Stored data:
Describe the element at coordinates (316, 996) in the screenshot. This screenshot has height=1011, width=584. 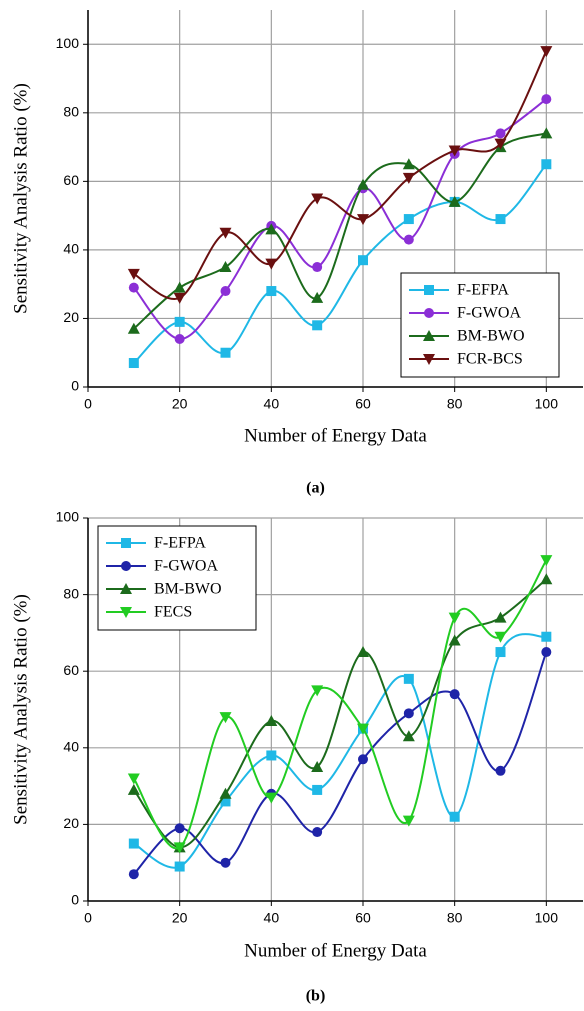
I see `caption: (b)` at that location.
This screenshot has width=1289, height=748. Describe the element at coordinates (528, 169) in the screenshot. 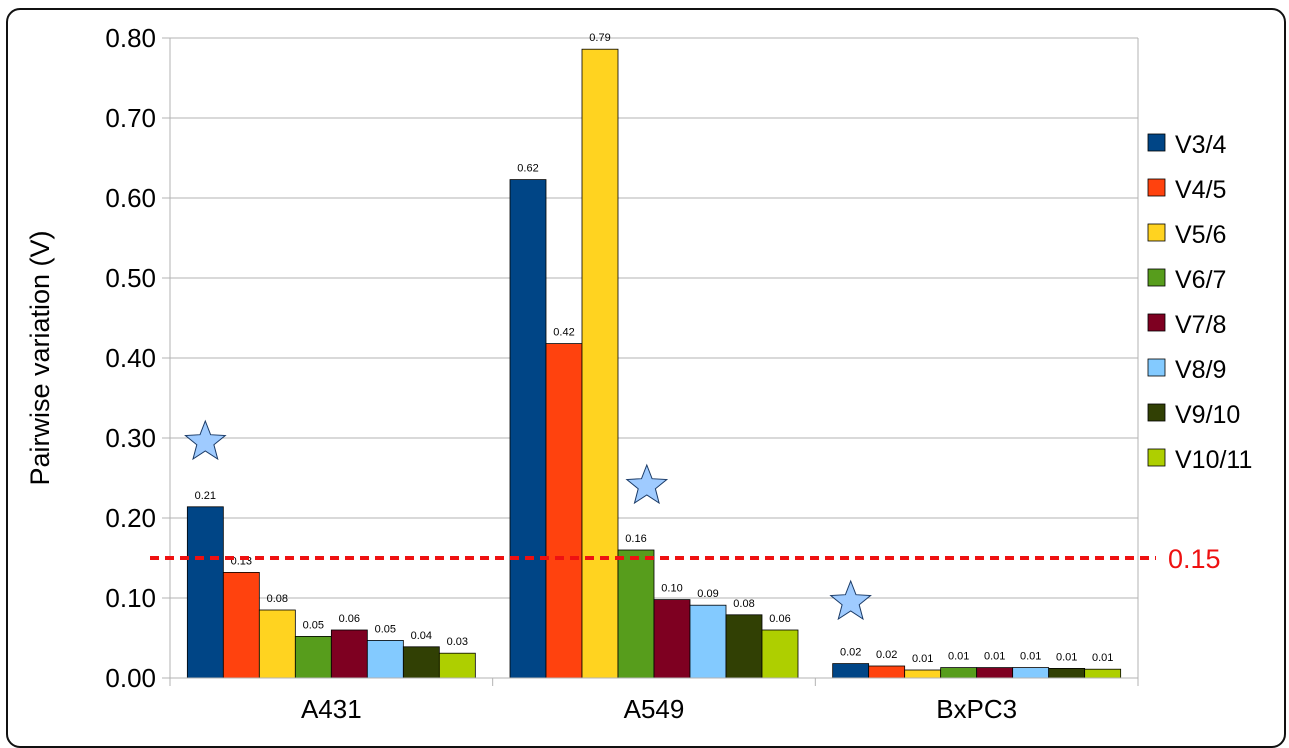

I see `data-label: 0.62` at that location.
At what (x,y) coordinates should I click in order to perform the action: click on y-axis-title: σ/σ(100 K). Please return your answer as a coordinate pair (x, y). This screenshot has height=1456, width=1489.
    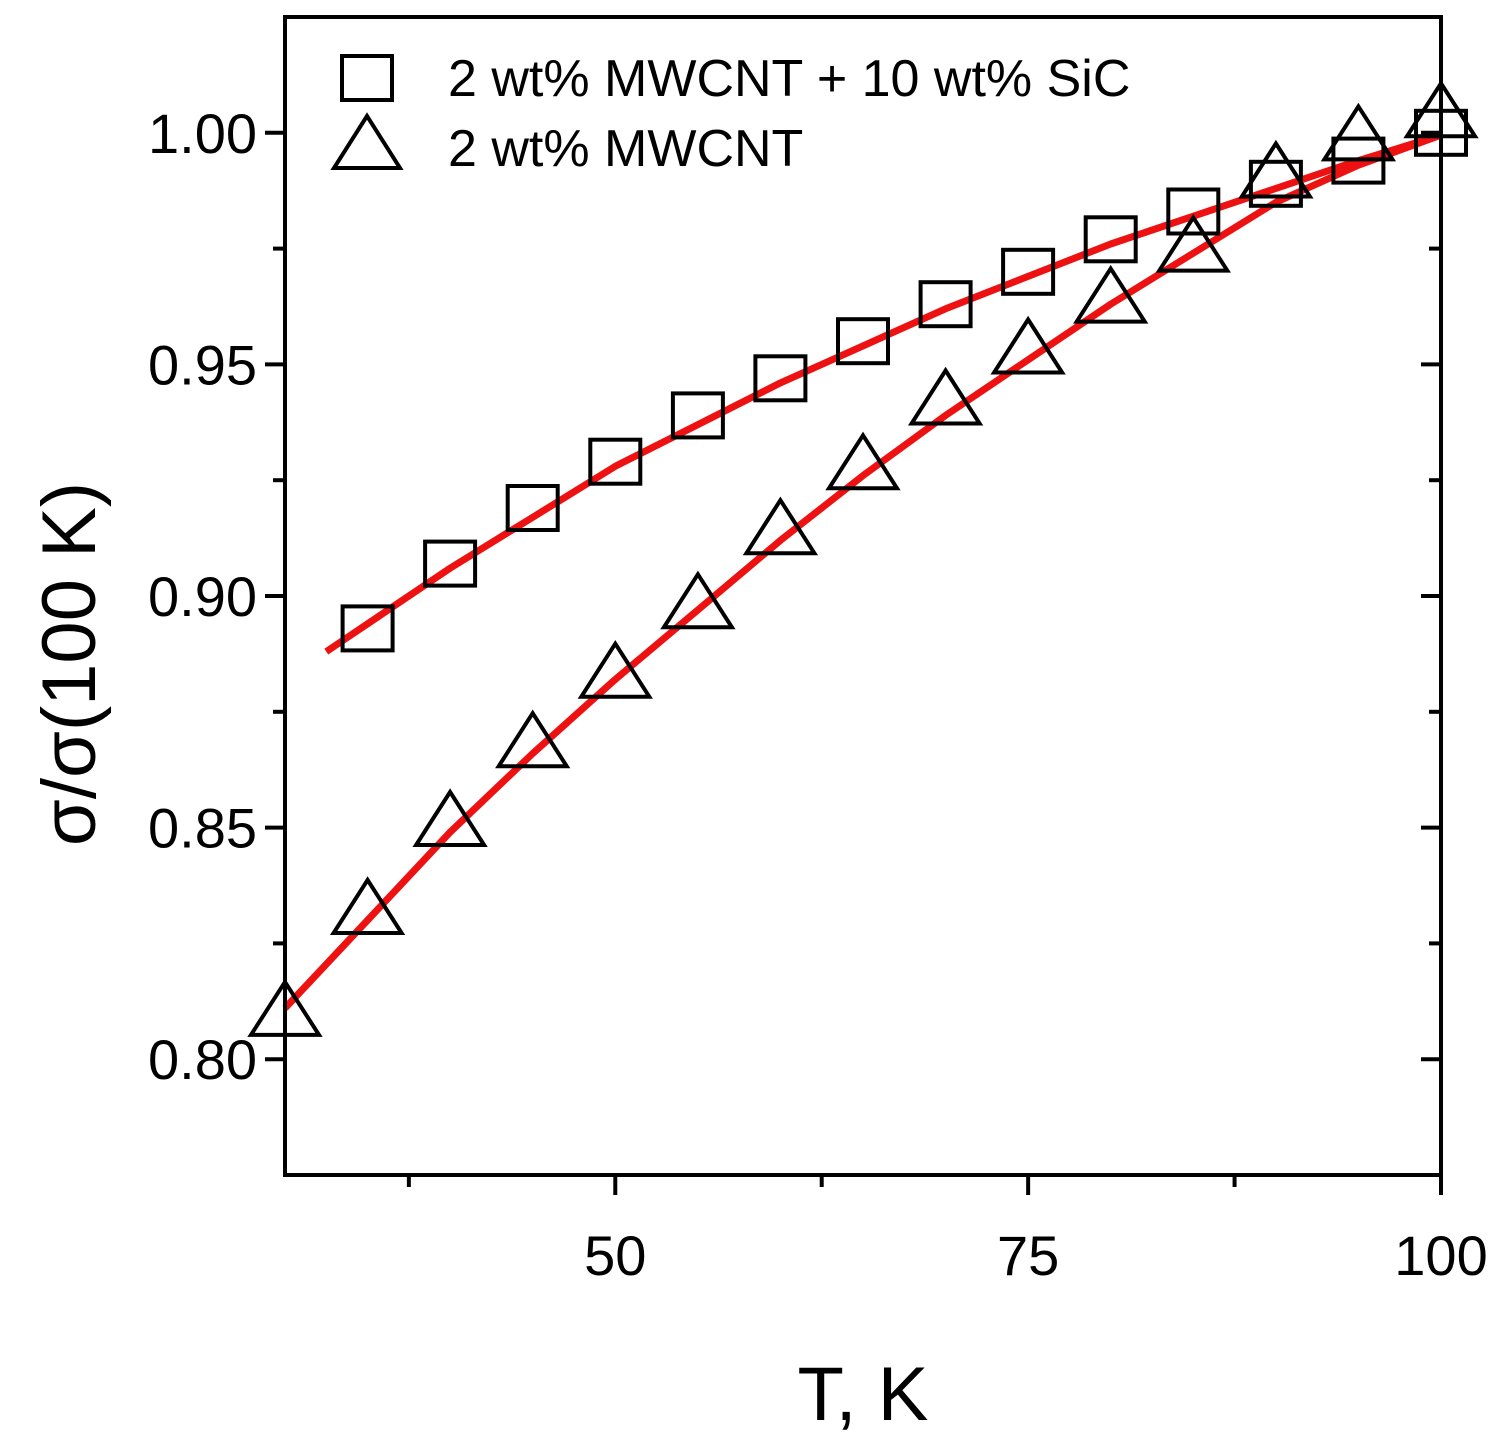
    Looking at the image, I should click on (70, 664).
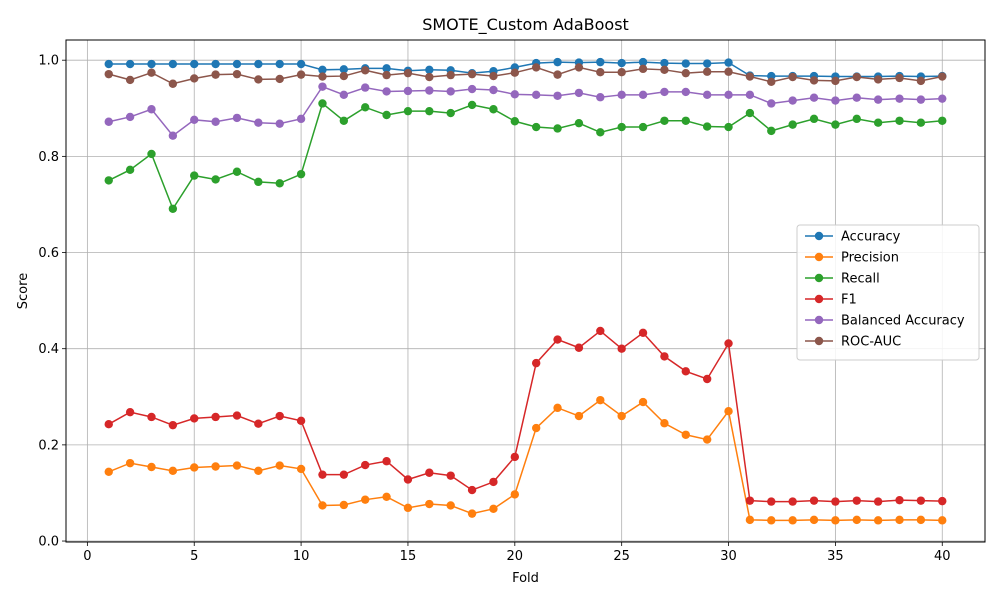 The image size is (1000, 600). I want to click on legend-item-f1: F1, so click(831, 300).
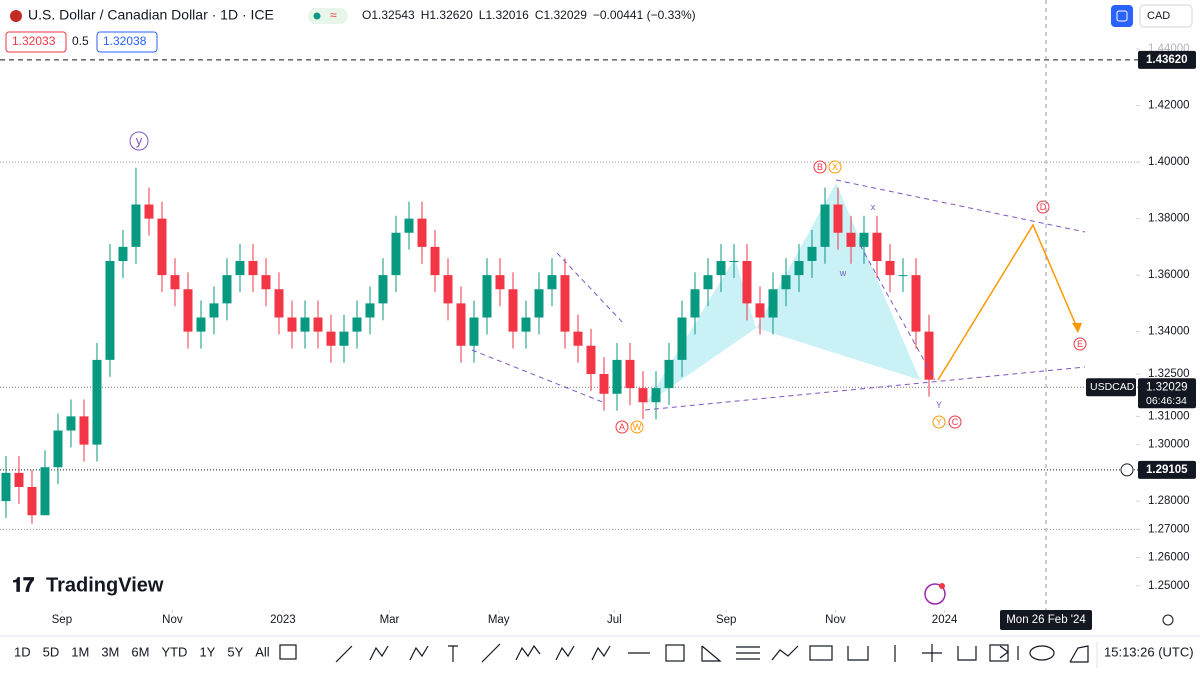 The width and height of the screenshot is (1200, 675). What do you see at coordinates (1046, 620) in the screenshot?
I see `crosshair-date: Mon 26 Feb '24` at bounding box center [1046, 620].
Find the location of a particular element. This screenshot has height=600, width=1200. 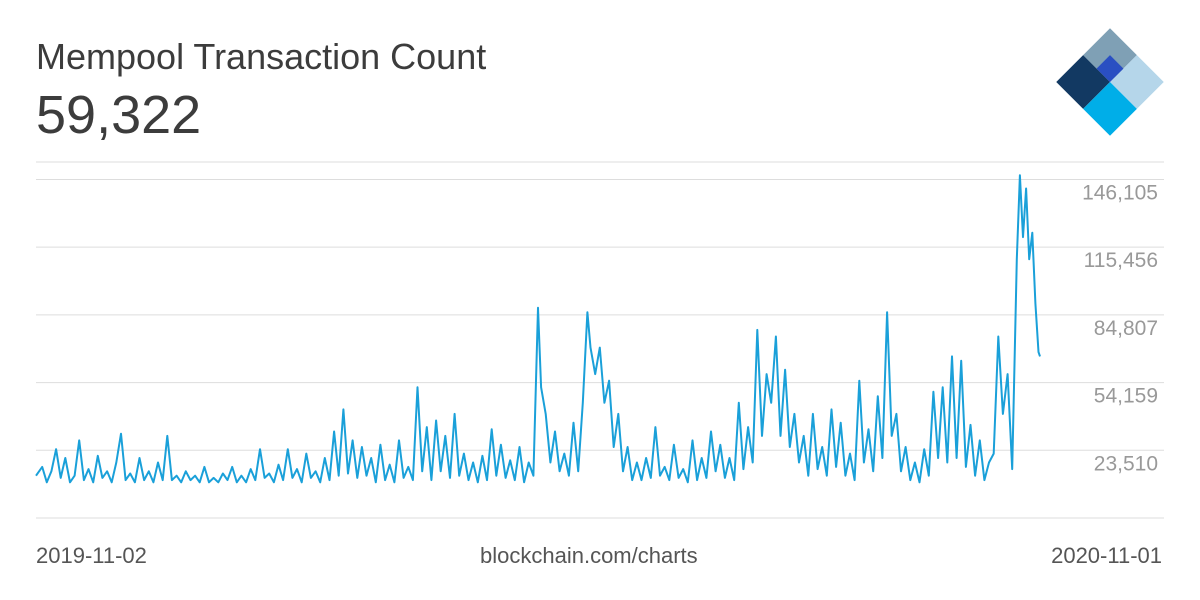

start-date: 2019-11-02 is located at coordinates (92, 556).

[Instructions for the task]: Turn every line of the listing above into a numbered list, skipping the blank lines. Leave the pictures out of your answer.

[Worked solution]:
1. Describe the element at coordinates (316, 996) in the screenshot. This screenshot has height=1011, width=584. 
2. I see `caption: (b)` at that location.
3. This screenshot has width=1289, height=748. Describe the element at coordinates (528, 169) in the screenshot. 
4. I see `data-label: 0.62` at that location.
5. At what (x,y) coordinates should I click in order to perform the action: click on y-axis-title: σ/σ(100 K). Please return your answer as a coordinate pair (x, y). This screenshot has height=1456, width=1489.
6.     Looking at the image, I should click on (70, 664).
7.  The image size is (1000, 600). I want to click on legend-item-f1: F1, so click(831, 300).
8.  The width and height of the screenshot is (1200, 675). What do you see at coordinates (1046, 620) in the screenshot?
9. I see `crosshair-date: Mon 26 Feb '24` at bounding box center [1046, 620].
10. Find the location of a particular element. This screenshot has height=600, width=1200. 
11. start-date: 2019-11-02 is located at coordinates (92, 556).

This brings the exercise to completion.